Start of Given entries

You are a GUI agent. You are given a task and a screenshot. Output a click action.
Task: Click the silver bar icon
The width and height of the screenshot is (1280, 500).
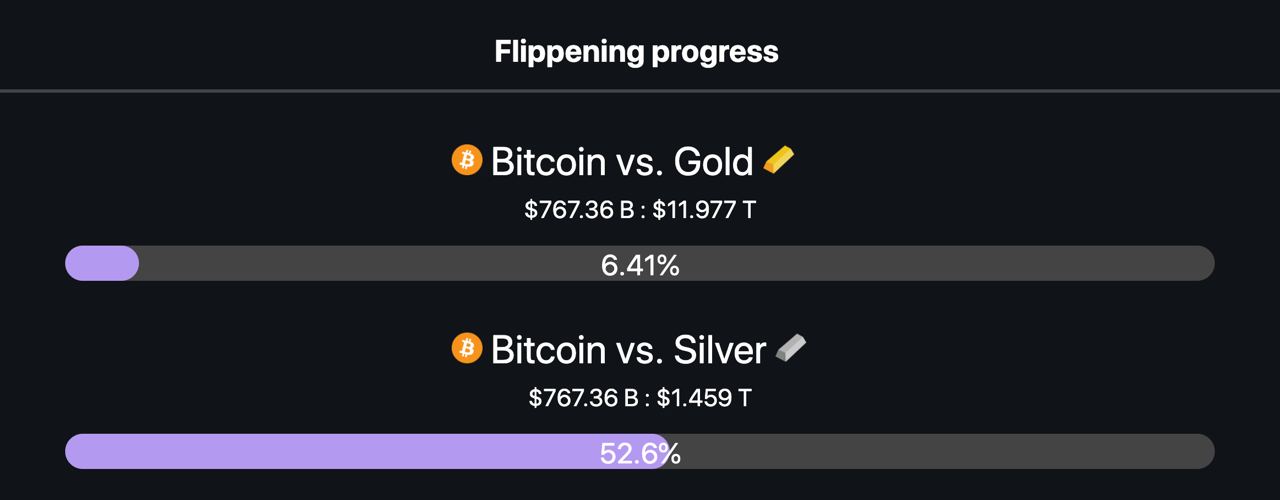791,348
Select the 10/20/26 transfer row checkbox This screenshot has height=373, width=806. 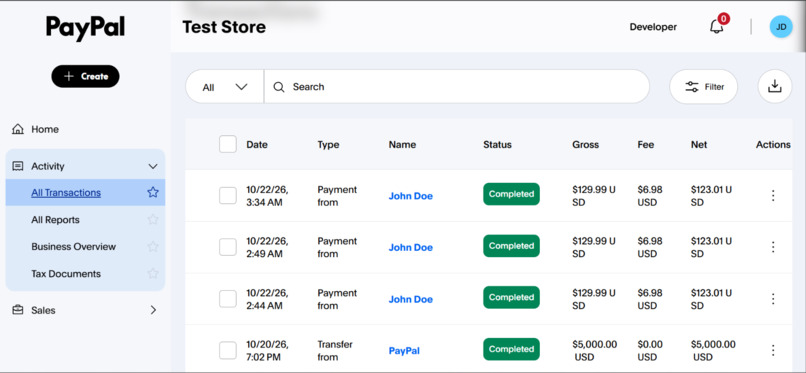[x=228, y=350]
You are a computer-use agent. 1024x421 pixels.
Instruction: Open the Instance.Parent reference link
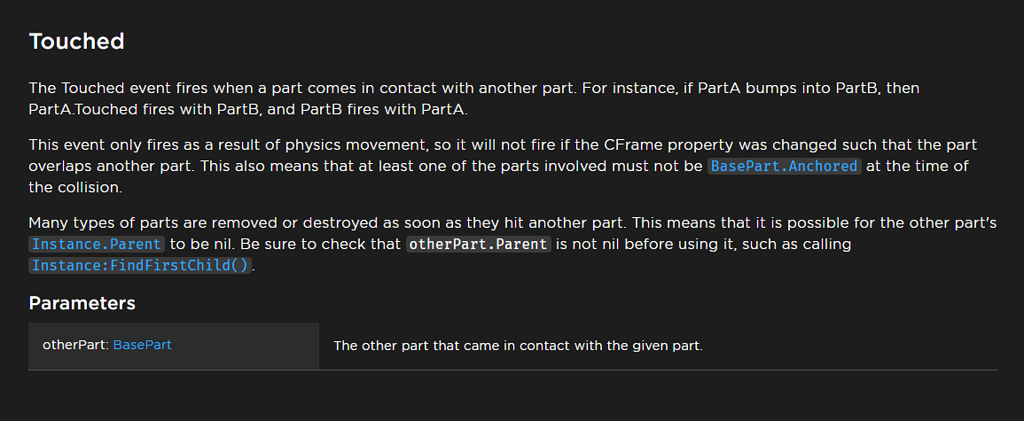(96, 244)

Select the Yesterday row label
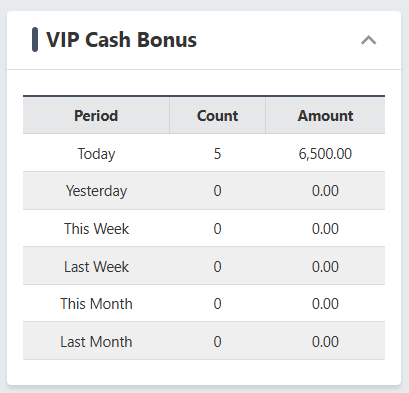pos(96,191)
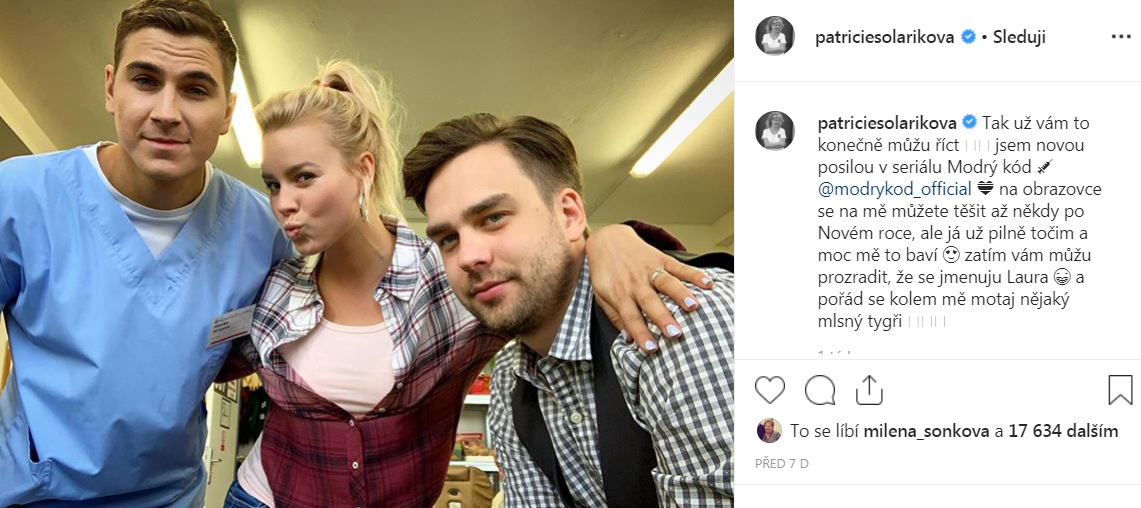Save the post with the bookmark icon
Image resolution: width=1141 pixels, height=508 pixels.
pyautogui.click(x=1120, y=390)
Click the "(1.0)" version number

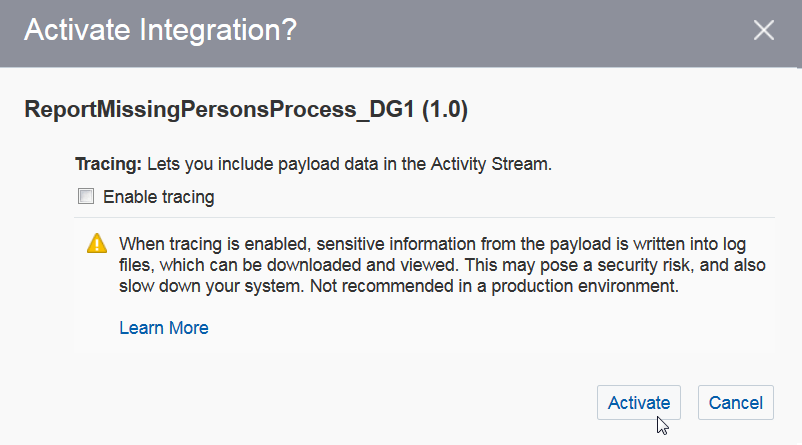pyautogui.click(x=444, y=110)
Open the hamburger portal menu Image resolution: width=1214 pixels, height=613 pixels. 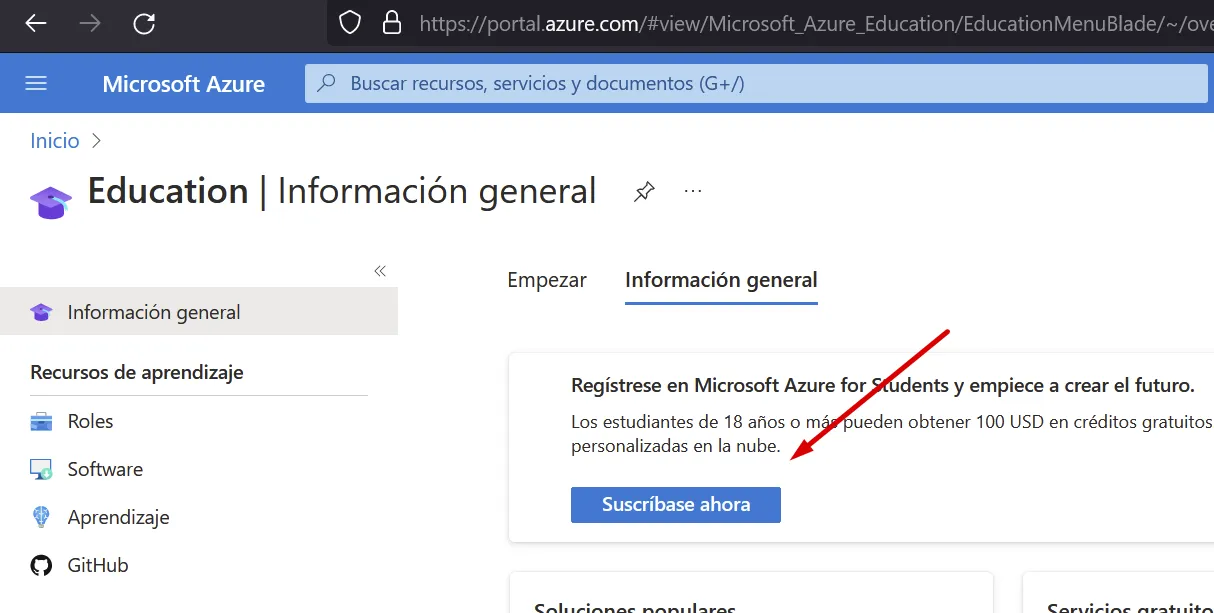coord(36,83)
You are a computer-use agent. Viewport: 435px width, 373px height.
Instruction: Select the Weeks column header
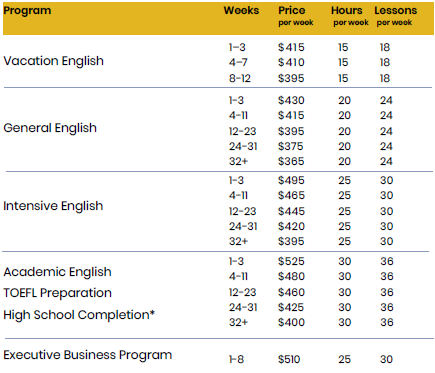click(x=241, y=10)
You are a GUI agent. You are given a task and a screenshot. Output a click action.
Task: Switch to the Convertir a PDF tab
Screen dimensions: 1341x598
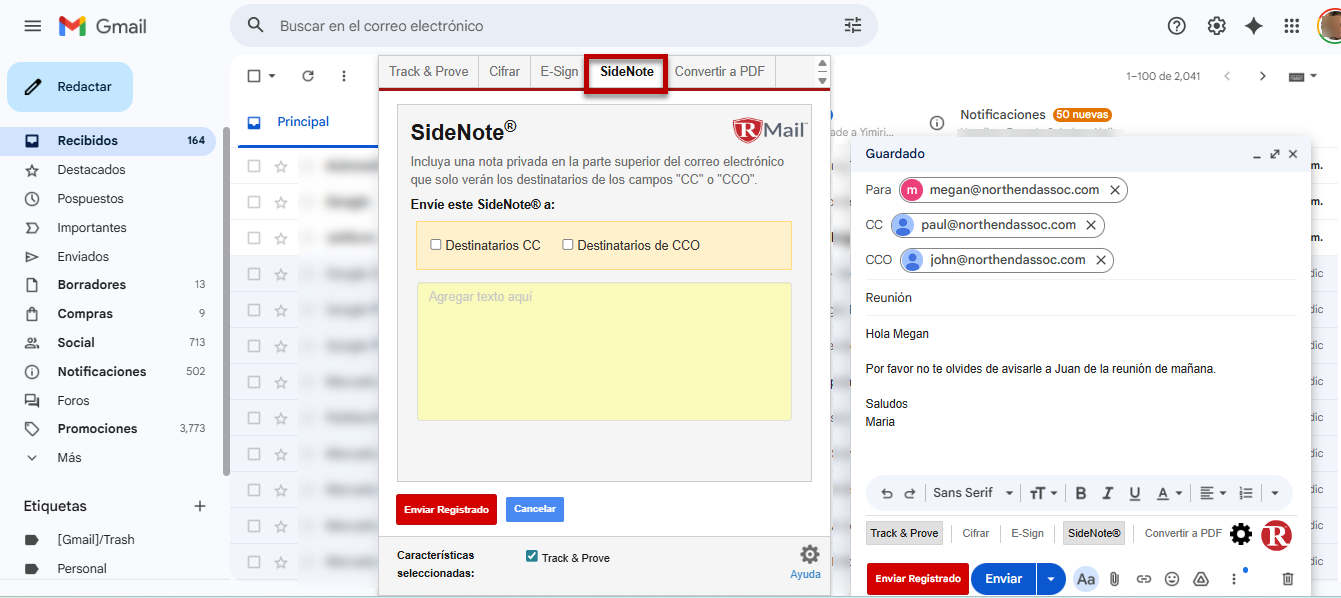point(719,72)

End of Given entries

**Exercise prompt**:
Copy out, from the listing above, every line that contains the string "agent".

**Output for this exercise**:
You are a GUI agent. You are given a task and a screenshot. Output a click action.
You are a computer-use agent. 1024x421 pixels.
You are a computer-use agent. Viewport: 435px width, 373px height.
You are a GUI agent. You are given a task and a screenshot. Output a click action.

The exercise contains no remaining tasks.